→ **Task instructions**
Update the rows below so that every occurrence of "Identify the location of" reads "Locate", and leave all other text unchanged.

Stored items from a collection
══════════
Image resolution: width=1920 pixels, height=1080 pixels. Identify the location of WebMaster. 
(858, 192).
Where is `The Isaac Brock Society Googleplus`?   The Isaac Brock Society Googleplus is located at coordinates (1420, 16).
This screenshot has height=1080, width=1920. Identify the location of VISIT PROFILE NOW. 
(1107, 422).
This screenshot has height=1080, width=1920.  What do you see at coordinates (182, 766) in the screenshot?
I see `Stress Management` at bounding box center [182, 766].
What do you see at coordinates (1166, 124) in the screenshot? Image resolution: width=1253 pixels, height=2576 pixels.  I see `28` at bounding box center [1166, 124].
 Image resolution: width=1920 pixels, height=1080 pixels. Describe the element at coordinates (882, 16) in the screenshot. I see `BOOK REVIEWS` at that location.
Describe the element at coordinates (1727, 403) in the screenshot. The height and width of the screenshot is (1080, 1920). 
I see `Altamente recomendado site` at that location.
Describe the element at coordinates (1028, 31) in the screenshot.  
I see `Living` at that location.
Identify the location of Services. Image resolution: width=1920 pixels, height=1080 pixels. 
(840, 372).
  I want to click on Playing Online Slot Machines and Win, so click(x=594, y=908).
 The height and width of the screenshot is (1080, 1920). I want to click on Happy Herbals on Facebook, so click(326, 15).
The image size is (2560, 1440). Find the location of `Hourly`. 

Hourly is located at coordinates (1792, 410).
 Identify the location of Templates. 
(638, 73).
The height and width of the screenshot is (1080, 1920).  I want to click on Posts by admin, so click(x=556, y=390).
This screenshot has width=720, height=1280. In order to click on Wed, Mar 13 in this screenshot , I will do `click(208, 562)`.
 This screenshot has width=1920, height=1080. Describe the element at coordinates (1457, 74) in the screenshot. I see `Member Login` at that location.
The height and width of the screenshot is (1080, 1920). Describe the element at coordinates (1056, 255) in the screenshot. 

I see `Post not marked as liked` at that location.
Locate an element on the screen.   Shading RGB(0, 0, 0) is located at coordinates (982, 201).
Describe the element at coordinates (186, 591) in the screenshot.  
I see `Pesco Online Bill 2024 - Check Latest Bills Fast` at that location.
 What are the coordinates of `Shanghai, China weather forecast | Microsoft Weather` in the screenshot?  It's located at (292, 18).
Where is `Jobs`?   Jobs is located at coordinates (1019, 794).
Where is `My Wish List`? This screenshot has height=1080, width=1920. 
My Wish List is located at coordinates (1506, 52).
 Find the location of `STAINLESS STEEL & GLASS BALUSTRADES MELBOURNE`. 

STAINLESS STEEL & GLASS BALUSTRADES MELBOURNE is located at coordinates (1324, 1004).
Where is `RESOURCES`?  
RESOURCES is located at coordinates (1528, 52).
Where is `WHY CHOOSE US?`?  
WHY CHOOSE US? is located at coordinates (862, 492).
══════════
→ **Worked solution**
Image resolution: width=1920 pixels, height=1080 pixels. Locate WebMaster. 
(858, 192).
Where is `The Isaac Brock Society Googleplus`?   The Isaac Brock Society Googleplus is located at coordinates (1420, 16).
This screenshot has height=1080, width=1920. Locate VISIT PROFILE NOW. 
(1107, 422).
This screenshot has height=1080, width=1920.  What do you see at coordinates (182, 766) in the screenshot?
I see `Stress Management` at bounding box center [182, 766].
What do you see at coordinates (1166, 124) in the screenshot? Image resolution: width=1253 pixels, height=2576 pixels.  I see `28` at bounding box center [1166, 124].
 Image resolution: width=1920 pixels, height=1080 pixels. Describe the element at coordinates (882, 16) in the screenshot. I see `BOOK REVIEWS` at that location.
Describe the element at coordinates (1727, 403) in the screenshot. The height and width of the screenshot is (1080, 1920). 
I see `Altamente recomendado site` at that location.
Describe the element at coordinates (1028, 31) in the screenshot.  
I see `Living` at that location.
Locate Services. Image resolution: width=1920 pixels, height=1080 pixels. 
(840, 372).
  I want to click on Playing Online Slot Machines and Win, so click(x=594, y=908).
 The height and width of the screenshot is (1080, 1920). I want to click on Happy Herbals on Facebook, so click(326, 15).
The image size is (2560, 1440). Find the location of `Hourly`. 

Hourly is located at coordinates (1792, 410).
 Locate Templates. 
(638, 73).
The height and width of the screenshot is (1080, 1920).  I want to click on Posts by admin, so click(x=556, y=390).
This screenshot has width=720, height=1280. In order to click on Wed, Mar 13 in this screenshot , I will do `click(208, 562)`.
 This screenshot has width=1920, height=1080. Describe the element at coordinates (1457, 74) in the screenshot. I see `Member Login` at that location.
The height and width of the screenshot is (1080, 1920). Describe the element at coordinates (1056, 255) in the screenshot. 

I see `Post not marked as liked` at that location.
Locate an element on the screen.   Shading RGB(0, 0, 0) is located at coordinates (982, 201).
Describe the element at coordinates (186, 591) in the screenshot.  
I see `Pesco Online Bill 2024 - Check Latest Bills Fast` at that location.
 What are the coordinates of `Shanghai, China weather forecast | Microsoft Weather` in the screenshot?  It's located at (292, 18).
Where is `Jobs`?   Jobs is located at coordinates (1019, 794).
Where is `My Wish List`? This screenshot has height=1080, width=1920. 
My Wish List is located at coordinates (1506, 52).
 Find the location of `STAINLESS STEEL & GLASS BALUSTRADES MELBOURNE`. 

STAINLESS STEEL & GLASS BALUSTRADES MELBOURNE is located at coordinates (1324, 1004).
Where is `RESOURCES`?  
RESOURCES is located at coordinates (1528, 52).
Where is `WHY CHOOSE US?`?  
WHY CHOOSE US? is located at coordinates (862, 492).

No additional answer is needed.